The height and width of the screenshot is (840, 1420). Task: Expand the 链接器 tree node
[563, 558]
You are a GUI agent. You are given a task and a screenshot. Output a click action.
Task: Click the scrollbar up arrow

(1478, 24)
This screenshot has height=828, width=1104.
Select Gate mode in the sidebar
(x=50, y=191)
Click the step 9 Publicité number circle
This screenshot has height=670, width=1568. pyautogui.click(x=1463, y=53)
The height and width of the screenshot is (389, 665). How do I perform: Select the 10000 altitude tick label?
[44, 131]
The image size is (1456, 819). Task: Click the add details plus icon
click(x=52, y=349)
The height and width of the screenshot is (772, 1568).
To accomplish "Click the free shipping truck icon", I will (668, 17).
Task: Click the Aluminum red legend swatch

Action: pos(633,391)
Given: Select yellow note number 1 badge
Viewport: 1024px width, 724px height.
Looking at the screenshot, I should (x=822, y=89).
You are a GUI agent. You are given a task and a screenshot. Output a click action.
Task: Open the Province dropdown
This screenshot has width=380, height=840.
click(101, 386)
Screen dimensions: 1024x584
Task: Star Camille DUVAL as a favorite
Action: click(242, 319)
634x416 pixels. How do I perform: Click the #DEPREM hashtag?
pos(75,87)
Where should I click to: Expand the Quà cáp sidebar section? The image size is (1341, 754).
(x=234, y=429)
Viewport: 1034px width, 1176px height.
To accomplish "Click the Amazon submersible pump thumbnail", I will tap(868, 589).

Exercise: Pick out every line of the listing above that contains the string "should", and copy each such line. Matching is case-sensitive.

Answer to this problem:
Looking at the screenshot, I should (x=822, y=89).
Where should I click to: Expand the Quà cáp sidebar section? The image size is (1341, 754).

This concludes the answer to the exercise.